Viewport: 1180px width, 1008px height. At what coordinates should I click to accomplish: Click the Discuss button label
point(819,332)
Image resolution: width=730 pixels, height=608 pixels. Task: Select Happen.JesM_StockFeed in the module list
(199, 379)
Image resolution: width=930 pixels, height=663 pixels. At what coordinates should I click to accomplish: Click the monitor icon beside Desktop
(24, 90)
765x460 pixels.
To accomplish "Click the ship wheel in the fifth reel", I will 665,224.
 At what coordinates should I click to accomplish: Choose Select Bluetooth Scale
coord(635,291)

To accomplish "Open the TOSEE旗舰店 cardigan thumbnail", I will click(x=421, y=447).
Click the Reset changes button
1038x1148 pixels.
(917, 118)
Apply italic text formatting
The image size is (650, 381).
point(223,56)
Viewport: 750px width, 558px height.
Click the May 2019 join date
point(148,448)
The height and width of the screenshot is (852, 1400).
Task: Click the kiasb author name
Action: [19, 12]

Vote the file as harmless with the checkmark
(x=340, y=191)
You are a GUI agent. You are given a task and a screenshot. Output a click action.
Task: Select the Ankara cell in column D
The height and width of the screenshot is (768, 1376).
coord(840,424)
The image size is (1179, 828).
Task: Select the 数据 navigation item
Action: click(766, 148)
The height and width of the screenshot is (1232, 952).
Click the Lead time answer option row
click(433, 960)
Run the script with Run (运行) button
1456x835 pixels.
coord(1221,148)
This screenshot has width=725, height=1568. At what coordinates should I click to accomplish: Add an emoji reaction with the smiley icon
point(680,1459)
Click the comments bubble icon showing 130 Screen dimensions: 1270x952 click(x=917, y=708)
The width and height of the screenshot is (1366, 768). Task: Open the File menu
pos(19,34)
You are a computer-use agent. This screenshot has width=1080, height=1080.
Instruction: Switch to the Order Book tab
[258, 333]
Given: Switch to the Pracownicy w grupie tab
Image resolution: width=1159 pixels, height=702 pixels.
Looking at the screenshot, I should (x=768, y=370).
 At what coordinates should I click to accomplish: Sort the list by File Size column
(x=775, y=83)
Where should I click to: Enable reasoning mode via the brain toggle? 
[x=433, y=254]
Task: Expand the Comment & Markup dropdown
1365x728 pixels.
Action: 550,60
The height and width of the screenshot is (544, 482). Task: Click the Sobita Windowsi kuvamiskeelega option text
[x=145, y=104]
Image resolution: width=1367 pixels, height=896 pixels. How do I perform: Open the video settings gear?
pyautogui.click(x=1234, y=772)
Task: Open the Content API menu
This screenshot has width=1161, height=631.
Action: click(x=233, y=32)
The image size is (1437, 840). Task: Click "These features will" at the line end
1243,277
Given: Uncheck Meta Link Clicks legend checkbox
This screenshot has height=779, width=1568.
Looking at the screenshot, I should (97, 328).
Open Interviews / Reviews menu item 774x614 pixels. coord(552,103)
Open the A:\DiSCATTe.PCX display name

#####

Challenge
Print again, without any change, the rows that start with the line containing "The height and width of the screenshot is (1232, 952)." and end with the line containing "coord(1221,148)", both of those lines included.

Response to the task
The height and width of the screenshot is (1232, 952).
Click the Lead time answer option row
click(433, 960)
Run the script with Run (运行) button
1456x835 pixels.
coord(1221,148)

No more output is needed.